No worries, I was looking that up a couple nights ago, plan on sending a sample to ISU, after all it's 2 miles from my house, makes it easy.


----------



## Eric (Aug 15, 2017)

The top 2 are my front yard and biggest area of concern middle 2 are the side yard and last 3 or 4 would be the back. The sides and the back are definitely showing signs of life. I need honest opinions if you all think the front will snap out of it or if it need some more seed put down.


----------



## GrassDaddy (Mar 21, 2017)

I would suggest overseeding. It is hard to know for sure and its better to overseed than not and regret it next year.


----------



## Eric (Aug 15, 2017)

So if I decide to overseed the front, which I'm leaning towards, would the SS9000 blend be a good choice for the middle of nowhere Iowa,lol? I don't just want to go to a box store and all earl May has is what they call Hawkeye. They don't have any blended rye, only rye blended other various KBGs. I'm kinda scrambling here as I've learned so much over the last week, but now feel I'm behind the 8 ball!!


----------



## Roosterchest (Aug 3, 2017)

I have 10lbs of SS9000 for a reno project I'm working on. I think it's a good blend. There are pic on ATY of someone who did a reno with this blend last year---he was in Washington state I believe.

I think the summer Iowa sun will challenge the rye, but it will look nice for 10 out of 12 months.


----------



## Eric (Aug 15, 2017)

Roosterchest said:


> I have 10lbs of SS9000 for a reno project I'm working on. I think it's a good blend. There are pic on ATY of someone who did a reno with this blend last year---he was in Washington state I believe.
> 
> I think the summer Iowa sun will challenge the rye, but it will look nice for 10 out of 12 months.


The heat/sun is what scares me a bit. However I just want to make sure I have a some what decent front yard next year, and have no clue how much of the KBG is going to fill in this fall. Worse case it doesn't hold well, then next summer I can plan for a complete kill off and renonthe front yard. Too many decisions


----------



## Eric (Aug 15, 2017)

The above 2 mixes are available at our local EarlMay, the other option I've stumbled across is a perennial rye called SnapBack. I ran across it at a local(mom/pop) farm store and the owner said his son killed off his entire yard and did anmonostand of this rye and has been really happy with it.
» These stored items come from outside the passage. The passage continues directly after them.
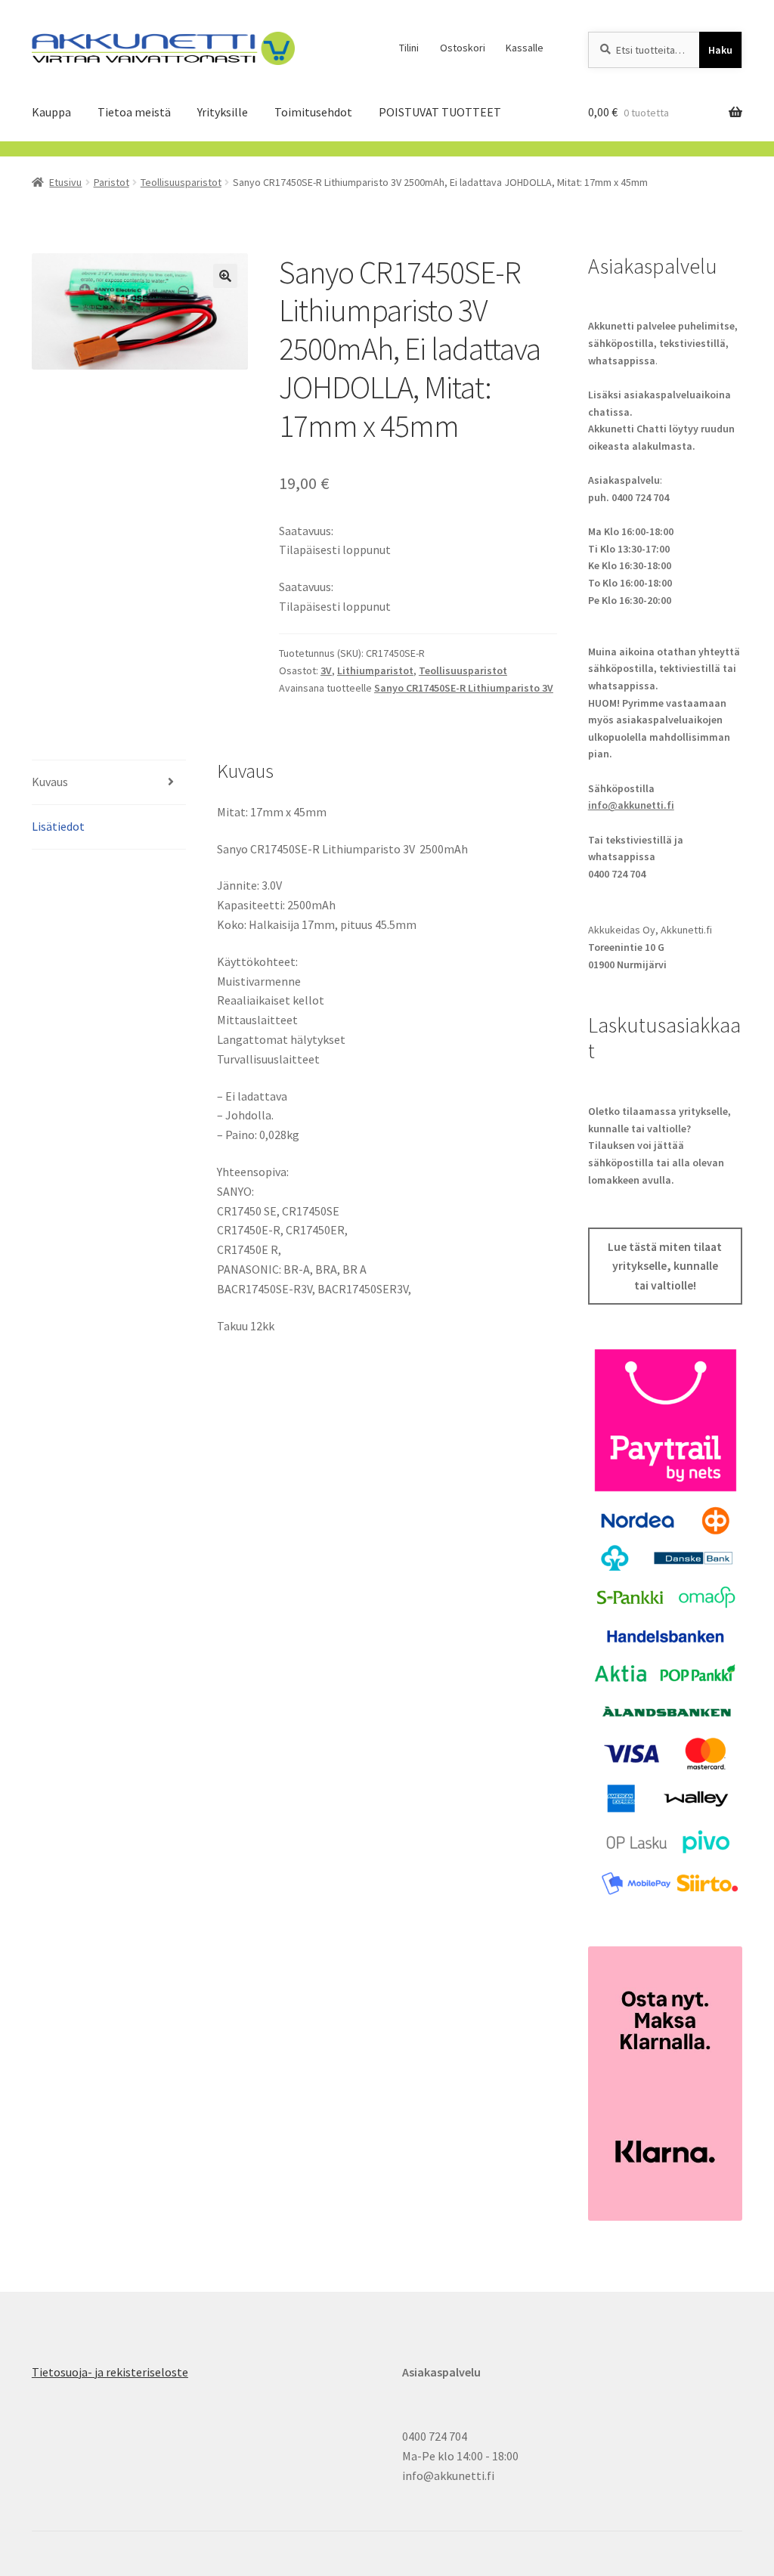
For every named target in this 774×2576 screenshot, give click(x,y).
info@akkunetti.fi (631, 805)
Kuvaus (50, 781)
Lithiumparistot (375, 670)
I want to get the seed down hopefully tomorrow night as the temps look favorable highs in the mid 70s and lows at night in the mid to upper 50s.

Given these 3 options, which would you choose?
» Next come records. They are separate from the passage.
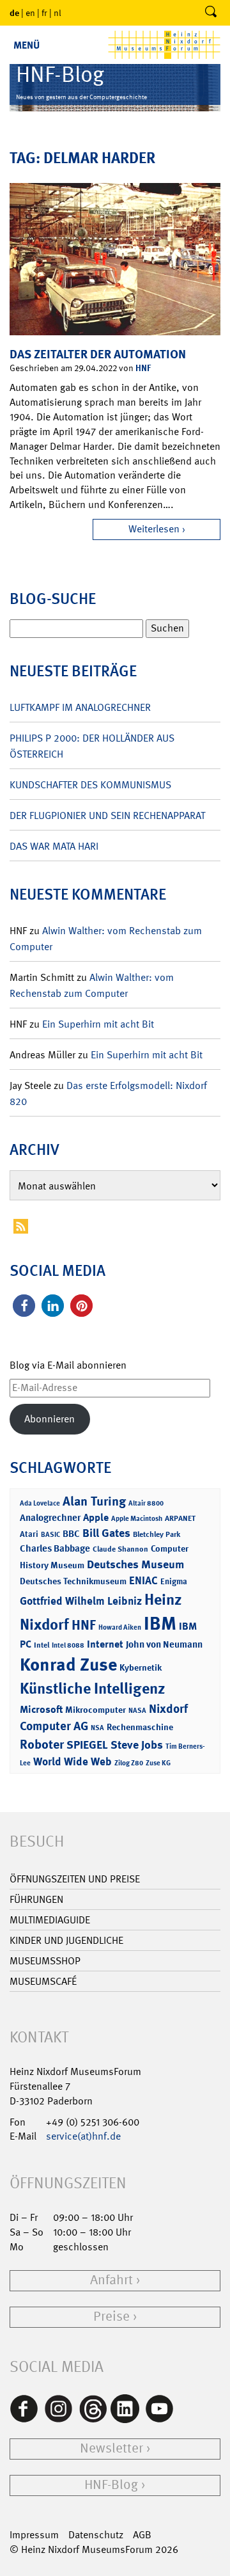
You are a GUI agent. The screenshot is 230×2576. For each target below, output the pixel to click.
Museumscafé (43, 1981)
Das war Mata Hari (54, 846)
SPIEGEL (87, 1745)
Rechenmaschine (140, 1727)
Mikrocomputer (95, 1709)
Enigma (173, 1581)
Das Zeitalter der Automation (98, 354)
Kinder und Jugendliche (66, 1940)
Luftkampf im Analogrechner (80, 707)
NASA (137, 1710)
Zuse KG (158, 1763)
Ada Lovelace (40, 1503)
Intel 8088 (68, 1645)
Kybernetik (140, 1667)
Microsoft (41, 1709)
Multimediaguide (50, 1920)
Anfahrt (111, 2280)
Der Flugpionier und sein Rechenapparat (107, 815)
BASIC (50, 1534)
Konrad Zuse (68, 1664)
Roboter (42, 1744)
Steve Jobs (137, 1745)
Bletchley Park (156, 1534)
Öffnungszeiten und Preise (75, 1879)
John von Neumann (164, 1644)
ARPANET (180, 1518)
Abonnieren (49, 1419)
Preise (111, 2316)
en (30, 13)
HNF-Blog (111, 2484)
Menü (26, 45)
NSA (97, 1728)
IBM (160, 1623)
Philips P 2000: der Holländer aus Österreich (92, 746)
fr (44, 13)
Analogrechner (50, 1517)
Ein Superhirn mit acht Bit (98, 1024)
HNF (143, 368)
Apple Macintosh (136, 1518)
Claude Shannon (120, 1549)
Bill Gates (106, 1533)
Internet (105, 1644)
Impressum (34, 2534)
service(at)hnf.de (83, 2136)
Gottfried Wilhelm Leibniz (81, 1601)
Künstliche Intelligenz (92, 1688)
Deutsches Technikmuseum (73, 1581)
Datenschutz (95, 2534)
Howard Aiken (119, 1627)
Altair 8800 (146, 1503)
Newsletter (111, 2448)
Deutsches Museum (135, 1564)
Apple (96, 1517)
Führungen (36, 1899)
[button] (24, 1305)
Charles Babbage (55, 1548)
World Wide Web (72, 1761)
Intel (41, 1645)
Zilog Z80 (128, 1763)
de (14, 12)
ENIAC (143, 1580)
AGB (142, 2534)
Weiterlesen (154, 529)
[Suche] (210, 13)
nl (57, 13)
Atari (29, 1534)
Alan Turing (94, 1501)
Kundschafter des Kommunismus (90, 784)
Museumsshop (45, 1961)
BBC (71, 1533)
Also want to mention the EarlMay blends have the NTEP, stamp on the bag, whether that means anything or not, supposedly they have been hand picked strictly for the Midwest!


----------



## g-man (Jun 15, 2017)

Not the first one. It has creeping red fescue.


----------



## Eric (Aug 15, 2017)

g-man said:


> Not the first one. It has creeping red fescue.


I know that confuses me as well, they say it's their best selling blend and I was like "but it has creeping fescue!" Thanks for solidifying my thoughts on that!!


----------



## Eric (Aug 15, 2017)

Doing some research I've found this, I'm wondering if they told me Perennial Rye but it's really this:

http://www.unitedseeds.com/Snap%20Back%20RR%20Tech-16.pdf


----------



## Ridgerunner (May 16, 2017)

An FYI that you may find useful in choosing seed (not regarding selection of cultivars):
Reading the label:
https://ag.umass.edu/turf/fact-sheets/understanding-turfgrass-seed-label
If you want to loose your mind:
https://www.ecfr.gov/cgi-bin/text-idx?SID=2a0005a068d31df3ae801cbb8aad1b2a&mc=true&node=pt7.3.201&rgn=div5
Generally, three classifications, non-certified (must meet minimum Fed and state requirements which are more lax regarding other crop and weed percentages), certified (which has higher standards and usually requires less allowable other crop and weed percentages--sometimes called Blue Label), and sod quality ( employs more stringent standards than certified and usually requires a larger test sample to be inspected/tested --sometimes call Gold Label)


----------



## Eric (Aug 15, 2017)

I have devised a plan of attack. I will be starting a new thread this evening so you all can follow along if desired. Will it work, heck I don't know, I'm completely new to this! Worse case others can learn from my mistakes as I made a glaring one. After spending an hour at EarlMay today it's pretty much decided I burnt the crap out of my front yard!!


----------